• [Stated problem]
Reproduce verbatim the stretch of the data below from the line containing "1000x1000 pixels. How" through the line containing "Open the blue".

• [Dataset entries]
——————

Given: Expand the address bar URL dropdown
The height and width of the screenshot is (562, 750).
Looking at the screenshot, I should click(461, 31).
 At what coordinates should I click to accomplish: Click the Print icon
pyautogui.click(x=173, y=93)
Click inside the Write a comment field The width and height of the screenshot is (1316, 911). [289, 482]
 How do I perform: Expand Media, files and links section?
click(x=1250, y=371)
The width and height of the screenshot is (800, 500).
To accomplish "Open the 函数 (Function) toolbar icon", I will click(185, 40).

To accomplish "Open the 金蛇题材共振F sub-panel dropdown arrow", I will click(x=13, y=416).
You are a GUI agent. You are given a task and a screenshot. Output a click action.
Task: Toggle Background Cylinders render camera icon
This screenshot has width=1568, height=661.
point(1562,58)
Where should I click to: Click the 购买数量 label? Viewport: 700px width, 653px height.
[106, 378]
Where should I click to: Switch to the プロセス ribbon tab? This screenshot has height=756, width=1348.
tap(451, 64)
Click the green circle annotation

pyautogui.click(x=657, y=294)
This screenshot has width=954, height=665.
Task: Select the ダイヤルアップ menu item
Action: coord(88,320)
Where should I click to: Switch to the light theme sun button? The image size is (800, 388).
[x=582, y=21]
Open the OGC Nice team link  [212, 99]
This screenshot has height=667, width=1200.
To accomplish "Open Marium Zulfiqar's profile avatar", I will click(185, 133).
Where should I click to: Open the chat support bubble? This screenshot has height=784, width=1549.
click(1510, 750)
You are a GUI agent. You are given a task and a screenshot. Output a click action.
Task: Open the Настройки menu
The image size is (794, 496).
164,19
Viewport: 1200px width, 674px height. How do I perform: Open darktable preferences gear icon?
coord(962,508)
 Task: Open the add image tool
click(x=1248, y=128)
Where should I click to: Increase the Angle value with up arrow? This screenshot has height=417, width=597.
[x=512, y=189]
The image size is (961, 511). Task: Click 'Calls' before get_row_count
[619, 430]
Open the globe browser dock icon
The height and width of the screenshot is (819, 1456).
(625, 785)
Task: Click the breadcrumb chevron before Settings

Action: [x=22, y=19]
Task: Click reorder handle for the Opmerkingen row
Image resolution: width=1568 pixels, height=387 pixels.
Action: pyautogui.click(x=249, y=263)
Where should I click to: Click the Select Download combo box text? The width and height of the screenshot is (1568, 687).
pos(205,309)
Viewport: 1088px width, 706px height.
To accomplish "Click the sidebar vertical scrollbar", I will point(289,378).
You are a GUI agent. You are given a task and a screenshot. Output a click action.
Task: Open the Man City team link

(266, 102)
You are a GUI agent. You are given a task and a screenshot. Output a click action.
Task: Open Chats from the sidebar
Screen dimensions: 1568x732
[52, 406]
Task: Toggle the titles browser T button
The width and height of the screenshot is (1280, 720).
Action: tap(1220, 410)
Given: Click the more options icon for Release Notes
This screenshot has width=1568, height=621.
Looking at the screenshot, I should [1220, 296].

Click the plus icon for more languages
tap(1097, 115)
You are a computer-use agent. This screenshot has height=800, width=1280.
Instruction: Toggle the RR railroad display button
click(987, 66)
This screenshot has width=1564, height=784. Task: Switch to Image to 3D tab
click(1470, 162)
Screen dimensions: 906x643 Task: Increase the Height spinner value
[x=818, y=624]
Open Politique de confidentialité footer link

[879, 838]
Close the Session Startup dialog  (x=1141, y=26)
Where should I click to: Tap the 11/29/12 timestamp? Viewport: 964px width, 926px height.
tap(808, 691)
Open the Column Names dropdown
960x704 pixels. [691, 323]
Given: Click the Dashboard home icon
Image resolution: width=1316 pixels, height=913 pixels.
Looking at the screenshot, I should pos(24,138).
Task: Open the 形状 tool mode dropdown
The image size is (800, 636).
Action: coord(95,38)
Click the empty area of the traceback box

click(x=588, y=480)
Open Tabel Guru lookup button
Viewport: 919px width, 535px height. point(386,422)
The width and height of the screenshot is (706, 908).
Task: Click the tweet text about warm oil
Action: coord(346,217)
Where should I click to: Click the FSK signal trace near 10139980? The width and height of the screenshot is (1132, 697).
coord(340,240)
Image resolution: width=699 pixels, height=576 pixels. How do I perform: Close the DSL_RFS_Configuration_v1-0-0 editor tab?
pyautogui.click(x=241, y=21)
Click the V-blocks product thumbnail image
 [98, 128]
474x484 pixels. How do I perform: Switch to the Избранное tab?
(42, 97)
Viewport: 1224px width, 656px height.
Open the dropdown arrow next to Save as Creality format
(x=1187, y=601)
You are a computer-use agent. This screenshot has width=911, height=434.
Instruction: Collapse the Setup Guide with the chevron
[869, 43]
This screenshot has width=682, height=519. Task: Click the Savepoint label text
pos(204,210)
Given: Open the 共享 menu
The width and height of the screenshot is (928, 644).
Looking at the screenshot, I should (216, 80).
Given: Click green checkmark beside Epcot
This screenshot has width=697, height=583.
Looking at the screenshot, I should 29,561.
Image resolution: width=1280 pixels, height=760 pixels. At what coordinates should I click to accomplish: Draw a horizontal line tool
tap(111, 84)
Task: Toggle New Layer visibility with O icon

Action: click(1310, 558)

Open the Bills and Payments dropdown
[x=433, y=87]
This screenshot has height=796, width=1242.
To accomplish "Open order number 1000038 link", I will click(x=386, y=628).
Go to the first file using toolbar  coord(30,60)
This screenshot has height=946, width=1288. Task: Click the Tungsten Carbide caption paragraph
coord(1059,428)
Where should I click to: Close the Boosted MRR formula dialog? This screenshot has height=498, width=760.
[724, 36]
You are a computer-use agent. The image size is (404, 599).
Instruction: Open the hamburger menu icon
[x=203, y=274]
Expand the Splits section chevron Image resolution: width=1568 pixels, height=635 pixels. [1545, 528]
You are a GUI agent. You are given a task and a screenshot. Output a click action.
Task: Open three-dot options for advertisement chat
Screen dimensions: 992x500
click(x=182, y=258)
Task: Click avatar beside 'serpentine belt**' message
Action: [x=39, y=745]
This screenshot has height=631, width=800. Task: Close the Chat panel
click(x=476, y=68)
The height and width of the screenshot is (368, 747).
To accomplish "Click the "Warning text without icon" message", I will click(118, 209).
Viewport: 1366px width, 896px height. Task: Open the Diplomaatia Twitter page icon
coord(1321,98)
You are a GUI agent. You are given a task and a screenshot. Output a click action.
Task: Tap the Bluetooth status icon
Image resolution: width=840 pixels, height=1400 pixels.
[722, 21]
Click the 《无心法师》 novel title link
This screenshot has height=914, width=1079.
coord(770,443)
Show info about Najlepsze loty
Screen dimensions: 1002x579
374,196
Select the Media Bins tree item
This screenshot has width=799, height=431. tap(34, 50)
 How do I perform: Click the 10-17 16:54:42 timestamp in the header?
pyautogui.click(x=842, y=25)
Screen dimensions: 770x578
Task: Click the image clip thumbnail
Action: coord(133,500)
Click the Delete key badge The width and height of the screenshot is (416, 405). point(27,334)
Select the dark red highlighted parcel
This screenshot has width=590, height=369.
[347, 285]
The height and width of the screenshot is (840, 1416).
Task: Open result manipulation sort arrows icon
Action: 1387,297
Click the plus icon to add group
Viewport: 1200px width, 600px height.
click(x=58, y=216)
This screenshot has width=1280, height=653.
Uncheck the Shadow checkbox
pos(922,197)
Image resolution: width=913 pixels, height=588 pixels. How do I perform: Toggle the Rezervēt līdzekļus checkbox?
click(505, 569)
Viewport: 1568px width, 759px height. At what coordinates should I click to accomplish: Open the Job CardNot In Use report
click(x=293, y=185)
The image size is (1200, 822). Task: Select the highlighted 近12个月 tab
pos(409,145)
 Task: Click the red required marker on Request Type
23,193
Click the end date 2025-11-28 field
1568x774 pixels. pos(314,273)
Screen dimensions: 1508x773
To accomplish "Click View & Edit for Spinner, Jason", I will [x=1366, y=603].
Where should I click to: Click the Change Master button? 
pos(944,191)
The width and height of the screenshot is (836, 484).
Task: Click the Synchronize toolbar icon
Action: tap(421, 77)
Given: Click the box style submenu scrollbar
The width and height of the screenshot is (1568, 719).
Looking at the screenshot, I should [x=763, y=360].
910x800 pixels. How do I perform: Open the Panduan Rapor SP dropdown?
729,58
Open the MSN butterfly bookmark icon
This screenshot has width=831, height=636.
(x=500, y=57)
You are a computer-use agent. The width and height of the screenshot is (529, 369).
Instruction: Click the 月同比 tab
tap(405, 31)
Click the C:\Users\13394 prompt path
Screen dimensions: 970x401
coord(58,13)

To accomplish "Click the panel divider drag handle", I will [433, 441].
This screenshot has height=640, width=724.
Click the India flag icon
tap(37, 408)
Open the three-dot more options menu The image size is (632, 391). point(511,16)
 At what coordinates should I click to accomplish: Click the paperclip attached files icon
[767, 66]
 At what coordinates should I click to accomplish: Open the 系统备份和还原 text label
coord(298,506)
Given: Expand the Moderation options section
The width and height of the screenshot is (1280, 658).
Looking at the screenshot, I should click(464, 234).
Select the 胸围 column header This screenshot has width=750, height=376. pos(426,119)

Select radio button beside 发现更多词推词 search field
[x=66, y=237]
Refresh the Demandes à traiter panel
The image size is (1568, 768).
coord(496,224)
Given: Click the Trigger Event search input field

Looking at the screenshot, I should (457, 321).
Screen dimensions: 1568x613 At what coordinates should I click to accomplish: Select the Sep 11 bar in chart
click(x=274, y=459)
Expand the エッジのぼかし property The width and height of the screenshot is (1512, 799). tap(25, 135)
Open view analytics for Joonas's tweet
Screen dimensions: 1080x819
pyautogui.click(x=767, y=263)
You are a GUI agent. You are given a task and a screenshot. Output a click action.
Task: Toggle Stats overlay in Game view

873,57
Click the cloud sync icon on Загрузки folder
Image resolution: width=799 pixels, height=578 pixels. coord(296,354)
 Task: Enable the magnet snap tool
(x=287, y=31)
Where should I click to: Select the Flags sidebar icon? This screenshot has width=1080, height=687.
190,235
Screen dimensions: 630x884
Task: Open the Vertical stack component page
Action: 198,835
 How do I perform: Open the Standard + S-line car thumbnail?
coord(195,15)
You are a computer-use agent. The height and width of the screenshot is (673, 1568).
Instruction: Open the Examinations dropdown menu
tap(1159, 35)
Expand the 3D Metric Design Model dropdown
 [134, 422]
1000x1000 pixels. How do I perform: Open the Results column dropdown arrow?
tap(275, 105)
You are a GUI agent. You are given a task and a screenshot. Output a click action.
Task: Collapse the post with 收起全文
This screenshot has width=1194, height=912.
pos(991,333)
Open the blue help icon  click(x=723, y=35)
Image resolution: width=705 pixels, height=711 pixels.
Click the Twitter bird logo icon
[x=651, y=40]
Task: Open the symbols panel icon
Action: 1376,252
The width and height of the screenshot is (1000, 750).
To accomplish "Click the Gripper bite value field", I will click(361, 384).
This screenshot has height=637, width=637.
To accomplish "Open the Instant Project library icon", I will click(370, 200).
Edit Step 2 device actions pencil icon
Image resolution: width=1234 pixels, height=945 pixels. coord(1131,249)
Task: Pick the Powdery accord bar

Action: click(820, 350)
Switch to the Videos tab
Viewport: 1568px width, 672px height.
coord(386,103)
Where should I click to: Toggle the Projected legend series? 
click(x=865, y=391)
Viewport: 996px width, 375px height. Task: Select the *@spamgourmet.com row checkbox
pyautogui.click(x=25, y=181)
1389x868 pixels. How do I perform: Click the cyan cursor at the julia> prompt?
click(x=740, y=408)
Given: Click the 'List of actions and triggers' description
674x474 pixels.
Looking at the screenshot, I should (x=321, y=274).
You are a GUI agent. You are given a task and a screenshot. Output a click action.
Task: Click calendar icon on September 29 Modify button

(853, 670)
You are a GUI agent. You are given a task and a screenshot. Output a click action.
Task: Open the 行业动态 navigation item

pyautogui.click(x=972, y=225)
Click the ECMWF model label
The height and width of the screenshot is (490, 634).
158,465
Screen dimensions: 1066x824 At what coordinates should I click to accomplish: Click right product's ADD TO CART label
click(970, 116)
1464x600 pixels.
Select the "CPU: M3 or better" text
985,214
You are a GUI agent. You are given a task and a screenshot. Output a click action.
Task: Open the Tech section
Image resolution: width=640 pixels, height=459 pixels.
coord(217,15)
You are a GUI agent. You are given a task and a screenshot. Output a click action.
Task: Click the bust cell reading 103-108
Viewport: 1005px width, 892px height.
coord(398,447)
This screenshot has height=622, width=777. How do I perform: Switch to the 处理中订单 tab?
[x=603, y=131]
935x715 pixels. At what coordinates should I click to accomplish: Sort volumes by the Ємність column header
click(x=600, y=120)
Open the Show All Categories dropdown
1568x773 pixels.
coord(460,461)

——————

• [Solved exercise]
1000x1000 pixels. How do I perform: Open the Results column dropdown arrow?
tap(275, 105)
You are a GUI agent. You are given a task and a screenshot. Output a click action.
Task: Collapse the post with 收起全文
This screenshot has width=1194, height=912.
pos(991,333)
Open the blue help icon  click(x=723, y=35)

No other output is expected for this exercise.